**Exercise task:**
Reproduce the following data verbatim, line for line, without any alteration.

**Extracted records:**
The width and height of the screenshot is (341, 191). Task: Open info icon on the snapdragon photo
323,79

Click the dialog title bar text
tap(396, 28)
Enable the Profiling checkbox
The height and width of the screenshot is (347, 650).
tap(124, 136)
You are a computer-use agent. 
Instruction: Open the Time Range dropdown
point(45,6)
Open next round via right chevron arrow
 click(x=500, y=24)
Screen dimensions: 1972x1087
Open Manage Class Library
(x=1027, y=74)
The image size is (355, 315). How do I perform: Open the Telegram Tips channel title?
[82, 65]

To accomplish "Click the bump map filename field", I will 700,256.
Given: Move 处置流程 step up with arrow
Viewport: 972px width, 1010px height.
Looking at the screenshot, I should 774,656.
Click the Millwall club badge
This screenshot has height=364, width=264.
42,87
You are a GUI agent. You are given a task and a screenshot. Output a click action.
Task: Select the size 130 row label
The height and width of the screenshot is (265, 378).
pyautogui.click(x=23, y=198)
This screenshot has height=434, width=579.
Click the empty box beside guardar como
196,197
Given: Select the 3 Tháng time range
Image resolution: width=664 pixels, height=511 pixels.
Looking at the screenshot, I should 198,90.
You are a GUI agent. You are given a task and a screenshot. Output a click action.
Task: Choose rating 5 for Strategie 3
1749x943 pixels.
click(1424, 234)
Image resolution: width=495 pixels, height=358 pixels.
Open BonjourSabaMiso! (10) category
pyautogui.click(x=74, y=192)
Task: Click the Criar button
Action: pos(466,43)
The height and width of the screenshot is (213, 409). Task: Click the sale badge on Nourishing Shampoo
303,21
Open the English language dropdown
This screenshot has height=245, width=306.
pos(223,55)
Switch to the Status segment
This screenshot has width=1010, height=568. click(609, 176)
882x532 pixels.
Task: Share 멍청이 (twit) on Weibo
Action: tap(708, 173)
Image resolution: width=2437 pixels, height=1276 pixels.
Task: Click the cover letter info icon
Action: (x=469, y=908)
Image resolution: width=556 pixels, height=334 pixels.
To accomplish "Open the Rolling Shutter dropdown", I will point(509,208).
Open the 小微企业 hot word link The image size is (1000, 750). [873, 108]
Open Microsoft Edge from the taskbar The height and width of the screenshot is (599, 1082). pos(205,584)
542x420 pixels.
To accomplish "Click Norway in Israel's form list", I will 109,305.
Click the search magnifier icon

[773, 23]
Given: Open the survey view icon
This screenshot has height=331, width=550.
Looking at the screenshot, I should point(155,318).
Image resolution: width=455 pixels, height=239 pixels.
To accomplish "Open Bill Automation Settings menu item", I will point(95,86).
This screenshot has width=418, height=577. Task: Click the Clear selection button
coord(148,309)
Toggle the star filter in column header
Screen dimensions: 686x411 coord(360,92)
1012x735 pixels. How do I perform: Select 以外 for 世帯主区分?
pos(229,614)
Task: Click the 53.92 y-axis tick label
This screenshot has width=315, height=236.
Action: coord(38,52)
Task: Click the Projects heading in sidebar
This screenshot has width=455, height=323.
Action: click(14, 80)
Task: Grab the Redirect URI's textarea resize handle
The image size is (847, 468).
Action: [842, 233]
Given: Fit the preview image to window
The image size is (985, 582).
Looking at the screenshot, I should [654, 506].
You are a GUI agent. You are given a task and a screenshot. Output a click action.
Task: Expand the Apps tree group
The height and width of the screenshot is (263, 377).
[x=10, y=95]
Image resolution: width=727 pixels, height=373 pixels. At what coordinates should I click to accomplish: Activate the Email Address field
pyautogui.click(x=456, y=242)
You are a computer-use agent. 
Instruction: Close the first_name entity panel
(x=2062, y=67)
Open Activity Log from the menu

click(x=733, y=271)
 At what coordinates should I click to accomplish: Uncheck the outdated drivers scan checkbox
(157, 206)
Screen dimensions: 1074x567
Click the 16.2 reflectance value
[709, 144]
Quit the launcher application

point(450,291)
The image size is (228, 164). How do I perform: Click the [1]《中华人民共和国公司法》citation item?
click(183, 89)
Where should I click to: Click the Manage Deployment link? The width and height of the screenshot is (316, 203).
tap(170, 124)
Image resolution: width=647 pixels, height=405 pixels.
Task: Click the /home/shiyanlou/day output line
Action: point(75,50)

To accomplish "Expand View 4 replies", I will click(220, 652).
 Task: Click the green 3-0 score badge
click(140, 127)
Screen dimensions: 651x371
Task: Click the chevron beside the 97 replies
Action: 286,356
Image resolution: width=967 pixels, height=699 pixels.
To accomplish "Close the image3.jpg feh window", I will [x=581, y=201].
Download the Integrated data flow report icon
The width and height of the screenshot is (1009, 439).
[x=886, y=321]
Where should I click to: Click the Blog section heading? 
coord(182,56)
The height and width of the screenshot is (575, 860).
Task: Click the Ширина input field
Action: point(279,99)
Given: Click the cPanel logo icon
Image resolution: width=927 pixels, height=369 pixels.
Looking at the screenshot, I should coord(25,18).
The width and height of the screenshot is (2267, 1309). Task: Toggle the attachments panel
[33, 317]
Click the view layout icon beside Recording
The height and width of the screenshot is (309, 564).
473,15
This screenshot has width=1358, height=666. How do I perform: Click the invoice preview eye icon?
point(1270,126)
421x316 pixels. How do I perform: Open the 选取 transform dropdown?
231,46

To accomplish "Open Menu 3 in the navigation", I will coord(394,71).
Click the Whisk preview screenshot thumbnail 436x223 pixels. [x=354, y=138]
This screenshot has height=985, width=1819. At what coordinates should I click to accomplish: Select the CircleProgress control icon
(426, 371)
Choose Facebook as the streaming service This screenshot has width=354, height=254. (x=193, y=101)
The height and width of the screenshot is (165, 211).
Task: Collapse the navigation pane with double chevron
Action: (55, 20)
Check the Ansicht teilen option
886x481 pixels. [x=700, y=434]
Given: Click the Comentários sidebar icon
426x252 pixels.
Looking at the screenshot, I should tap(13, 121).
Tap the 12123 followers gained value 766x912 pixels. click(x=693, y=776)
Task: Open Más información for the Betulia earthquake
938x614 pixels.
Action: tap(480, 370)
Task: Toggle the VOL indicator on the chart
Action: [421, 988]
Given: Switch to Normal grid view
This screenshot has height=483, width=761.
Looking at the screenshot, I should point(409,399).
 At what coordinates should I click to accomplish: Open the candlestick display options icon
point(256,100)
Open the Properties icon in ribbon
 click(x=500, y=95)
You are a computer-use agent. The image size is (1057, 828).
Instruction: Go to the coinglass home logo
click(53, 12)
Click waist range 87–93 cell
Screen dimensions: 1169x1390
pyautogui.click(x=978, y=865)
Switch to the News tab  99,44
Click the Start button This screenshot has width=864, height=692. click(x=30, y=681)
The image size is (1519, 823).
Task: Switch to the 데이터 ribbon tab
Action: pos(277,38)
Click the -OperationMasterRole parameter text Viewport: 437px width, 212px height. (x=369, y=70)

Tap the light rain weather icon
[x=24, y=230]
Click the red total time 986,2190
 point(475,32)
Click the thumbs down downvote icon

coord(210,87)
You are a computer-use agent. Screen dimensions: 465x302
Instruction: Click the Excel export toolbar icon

**Worked solution:**
The width and height of the screenshot is (341, 191). Task: Open info icon on the snapdragon photo
323,79

Click the dialog title bar text
tap(396, 28)
Enable the Profiling checkbox
The height and width of the screenshot is (347, 650).
tap(124, 136)
You are a computer-use agent. 
Instruction: Open the Time Range dropdown
point(45,6)
Open next round via right chevron arrow
 click(x=500, y=24)
Screen dimensions: 1972x1087
Open Manage Class Library
(x=1027, y=74)
The image size is (355, 315). How do I perform: Open the Telegram Tips channel title?
[82, 65]

To accomplish "Click the bump map filename field", I will 700,256.
Given: Move 处置流程 step up with arrow
Viewport: 972px width, 1010px height.
Looking at the screenshot, I should 774,656.
Click the Millwall club badge
This screenshot has height=364, width=264.
42,87
You are a GUI agent. You are given a task and a screenshot. Output a click action.
Task: Select the size 130 row label
The height and width of the screenshot is (265, 378).
pyautogui.click(x=23, y=198)
This screenshot has height=434, width=579.
Click the empty box beside guardar como
196,197
Given: Select the 3 Tháng time range
Image resolution: width=664 pixels, height=511 pixels.
Looking at the screenshot, I should 198,90.
You are a GUI agent. You are given a task and a screenshot. Output a click action.
Task: Choose rating 5 for Strategie 3
1749x943 pixels.
click(1424, 234)
Image resolution: width=495 pixels, height=358 pixels.
Open BonjourSabaMiso! (10) category
pyautogui.click(x=74, y=192)
Task: Click the Criar button
Action: pos(466,43)
The height and width of the screenshot is (213, 409). Task: Click the sale badge on Nourishing Shampoo
303,21
Open the English language dropdown
This screenshot has height=245, width=306.
pos(223,55)
Switch to the Status segment
This screenshot has width=1010, height=568. click(609, 176)
882x532 pixels.
Task: Share 멍청이 (twit) on Weibo
Action: tap(708, 173)
Image resolution: width=2437 pixels, height=1276 pixels.
Task: Click the cover letter info icon
Action: (x=469, y=908)
Image resolution: width=556 pixels, height=334 pixels.
To accomplish "Open the Rolling Shutter dropdown", I will point(509,208).
Open the 小微企业 hot word link The image size is (1000, 750). [873, 108]
Open Microsoft Edge from the taskbar The height and width of the screenshot is (599, 1082). pos(205,584)
542x420 pixels.
To accomplish "Click Norway in Israel's form list", I will 109,305.
Click the search magnifier icon

[773, 23]
Given: Open the survey view icon
This screenshot has height=331, width=550.
Looking at the screenshot, I should point(155,318).
Image resolution: width=455 pixels, height=239 pixels.
To accomplish "Open Bill Automation Settings menu item", I will point(95,86).
This screenshot has width=418, height=577. Task: Click the Clear selection button
coord(148,309)
Toggle the star filter in column header
Screen dimensions: 686x411 coord(360,92)
1012x735 pixels. How do I perform: Select 以外 for 世帯主区分?
pos(229,614)
Task: Click the 53.92 y-axis tick label
This screenshot has width=315, height=236.
Action: coord(38,52)
Task: Click the Projects heading in sidebar
This screenshot has width=455, height=323.
Action: click(14, 80)
Task: Grab the Redirect URI's textarea resize handle
The image size is (847, 468).
Action: [842, 233]
Given: Fit the preview image to window
The image size is (985, 582).
Looking at the screenshot, I should [654, 506].
You are a GUI agent. You are given a task and a screenshot. Output a click action.
Task: Expand the Apps tree group
The height and width of the screenshot is (263, 377).
[x=10, y=95]
Image resolution: width=727 pixels, height=373 pixels. At what coordinates should I click to accomplish: Activate the Email Address field
pyautogui.click(x=456, y=242)
You are a computer-use agent. 
Instruction: Close the first_name entity panel
(x=2062, y=67)
Open Activity Log from the menu

click(x=733, y=271)
 At what coordinates should I click to accomplish: Uncheck the outdated drivers scan checkbox
(157, 206)
Screen dimensions: 1074x567
Click the 16.2 reflectance value
[709, 144]
Quit the launcher application

point(450,291)
The image size is (228, 164). How do I perform: Click the [1]《中华人民共和国公司法》citation item?
click(183, 89)
Where should I click to: Click the Manage Deployment link? The width and height of the screenshot is (316, 203).
tap(170, 124)
Image resolution: width=647 pixels, height=405 pixels.
Task: Click the /home/shiyanlou/day output line
Action: point(75,50)

To accomplish "Expand View 4 replies", I will click(220, 652).
 Task: Click the green 3-0 score badge
click(140, 127)
Screen dimensions: 651x371
Task: Click the chevron beside the 97 replies
Action: 286,356
Image resolution: width=967 pixels, height=699 pixels.
To accomplish "Close the image3.jpg feh window", I will [x=581, y=201].
Download the Integrated data flow report icon
The width and height of the screenshot is (1009, 439).
[x=886, y=321]
Where should I click to: Click the Blog section heading? 
coord(182,56)
The height and width of the screenshot is (575, 860).
Task: Click the Ширина input field
Action: point(279,99)
Given: Click the cPanel logo icon
Image resolution: width=927 pixels, height=369 pixels.
Looking at the screenshot, I should coord(25,18).
The width and height of the screenshot is (2267, 1309). Task: Toggle the attachments panel
[33, 317]
Click the view layout icon beside Recording
The height and width of the screenshot is (309, 564).
473,15
This screenshot has width=1358, height=666. How do I perform: Click the invoice preview eye icon?
point(1270,126)
421x316 pixels. How do I perform: Open the 选取 transform dropdown?
231,46

To accomplish "Open Menu 3 in the navigation", I will coord(394,71).
Click the Whisk preview screenshot thumbnail 436x223 pixels. [x=354, y=138]
This screenshot has height=985, width=1819. At what coordinates should I click to accomplish: Select the CircleProgress control icon
(426, 371)
Choose Facebook as the streaming service This screenshot has width=354, height=254. (x=193, y=101)
The height and width of the screenshot is (165, 211).
Task: Collapse the navigation pane with double chevron
Action: (55, 20)
Check the Ansicht teilen option
886x481 pixels. [x=700, y=434]
Given: Click the Comentários sidebar icon
426x252 pixels.
Looking at the screenshot, I should tap(13, 121).
Tap the 12123 followers gained value 766x912 pixels. click(x=693, y=776)
Task: Open Más información for the Betulia earthquake
938x614 pixels.
Action: tap(480, 370)
Task: Toggle the VOL indicator on the chart
Action: [421, 988]
Given: Switch to Normal grid view
This screenshot has height=483, width=761.
Looking at the screenshot, I should point(409,399).
 At what coordinates should I click to accomplish: Open the candlestick display options icon
point(256,100)
Open the Properties icon in ribbon
 click(x=500, y=95)
You are a computer-use agent. The image size is (1057, 828).
Instruction: Go to the coinglass home logo
click(53, 12)
Click waist range 87–93 cell
Screen dimensions: 1169x1390
pyautogui.click(x=978, y=865)
Switch to the News tab  99,44
Click the Start button This screenshot has width=864, height=692. click(x=30, y=681)
The image size is (1519, 823).
Task: Switch to the 데이터 ribbon tab
Action: pos(277,38)
Click the -OperationMasterRole parameter text Viewport: 437px width, 212px height. (x=369, y=70)

Tap the light rain weather icon
[x=24, y=230]
Click the red total time 986,2190
 point(475,32)
Click the thumbs down downvote icon

coord(210,87)
You are a computer-use agent. Screen dimensions: 465x302
Instruction: Click the Excel export toolbar icon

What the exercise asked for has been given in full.